Exercise requirements> The full set of entries, reproduced exactly, is the expected answer.

Stored data entries:
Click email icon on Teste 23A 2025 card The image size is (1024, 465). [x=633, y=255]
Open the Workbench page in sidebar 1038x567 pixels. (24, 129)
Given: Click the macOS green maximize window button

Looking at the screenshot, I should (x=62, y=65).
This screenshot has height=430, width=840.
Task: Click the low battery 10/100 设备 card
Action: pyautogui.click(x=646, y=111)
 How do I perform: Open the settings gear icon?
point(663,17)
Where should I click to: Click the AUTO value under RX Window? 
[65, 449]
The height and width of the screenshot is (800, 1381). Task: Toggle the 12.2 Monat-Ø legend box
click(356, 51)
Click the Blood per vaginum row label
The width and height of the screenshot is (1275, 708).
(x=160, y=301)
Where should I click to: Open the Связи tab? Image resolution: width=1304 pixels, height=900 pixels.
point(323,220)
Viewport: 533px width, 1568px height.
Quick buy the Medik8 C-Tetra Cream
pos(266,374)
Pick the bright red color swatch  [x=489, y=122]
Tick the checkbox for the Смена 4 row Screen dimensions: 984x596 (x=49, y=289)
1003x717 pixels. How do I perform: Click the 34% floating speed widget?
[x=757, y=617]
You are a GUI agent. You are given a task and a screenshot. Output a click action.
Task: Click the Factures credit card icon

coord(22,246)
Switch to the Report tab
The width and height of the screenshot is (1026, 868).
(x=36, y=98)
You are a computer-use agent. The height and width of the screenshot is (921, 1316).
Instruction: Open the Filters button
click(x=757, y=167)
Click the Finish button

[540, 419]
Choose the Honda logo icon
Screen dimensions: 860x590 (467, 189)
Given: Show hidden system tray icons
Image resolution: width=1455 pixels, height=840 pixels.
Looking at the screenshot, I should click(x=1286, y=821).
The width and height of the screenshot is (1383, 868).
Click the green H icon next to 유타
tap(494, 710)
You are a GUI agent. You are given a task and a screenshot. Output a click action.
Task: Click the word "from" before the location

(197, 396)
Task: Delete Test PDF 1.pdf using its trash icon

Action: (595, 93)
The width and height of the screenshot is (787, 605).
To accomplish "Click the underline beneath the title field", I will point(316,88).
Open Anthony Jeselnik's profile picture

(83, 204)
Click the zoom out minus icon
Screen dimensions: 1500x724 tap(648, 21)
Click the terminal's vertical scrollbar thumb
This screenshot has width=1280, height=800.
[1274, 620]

Response area>
Click email icon on Teste 23A 2025 card The image size is (1024, 465). [x=633, y=255]
Open the Workbench page in sidebar 1038x567 pixels. (24, 129)
Given: Click the macOS green maximize window button

Looking at the screenshot, I should (x=62, y=65).
This screenshot has height=430, width=840.
Task: Click the low battery 10/100 设备 card
Action: pyautogui.click(x=646, y=111)
 How do I perform: Open the settings gear icon?
point(663,17)
Where should I click to: Click the AUTO value under RX Window? 
[65, 449]
The height and width of the screenshot is (800, 1381). Task: Toggle the 12.2 Monat-Ø legend box
click(356, 51)
Click the Blood per vaginum row label
The width and height of the screenshot is (1275, 708).
(x=160, y=301)
Where should I click to: Open the Связи tab? Image resolution: width=1304 pixels, height=900 pixels.
point(323,220)
Viewport: 533px width, 1568px height.
Quick buy the Medik8 C-Tetra Cream
pos(266,374)
Pick the bright red color swatch  [x=489, y=122]
Tick the checkbox for the Смена 4 row Screen dimensions: 984x596 (x=49, y=289)
1003x717 pixels. How do I perform: Click the 34% floating speed widget?
[x=757, y=617]
You are a GUI agent. You are given a task and a screenshot. Output a click action.
Task: Click the Factures credit card icon

coord(22,246)
Switch to the Report tab
The width and height of the screenshot is (1026, 868).
(x=36, y=98)
You are a computer-use agent. The height and width of the screenshot is (921, 1316).
Instruction: Open the Filters button
click(x=757, y=167)
Click the Finish button

[540, 419]
Choose the Honda logo icon
Screen dimensions: 860x590 (467, 189)
Given: Show hidden system tray icons
Image resolution: width=1455 pixels, height=840 pixels.
Looking at the screenshot, I should click(x=1286, y=821).
The width and height of the screenshot is (1383, 868).
Click the green H icon next to 유타
tap(494, 710)
You are a GUI agent. You are given a task and a screenshot. Output a click action.
Task: Click the word "from" before the location

(197, 396)
Task: Delete Test PDF 1.pdf using its trash icon

Action: (595, 93)
The width and height of the screenshot is (787, 605).
To accomplish "Click the underline beneath the title field", I will point(316,88).
Open Anthony Jeselnik's profile picture

(83, 204)
Click the zoom out minus icon
Screen dimensions: 1500x724 tap(648, 21)
Click the terminal's vertical scrollbar thumb
This screenshot has width=1280, height=800.
[1274, 620]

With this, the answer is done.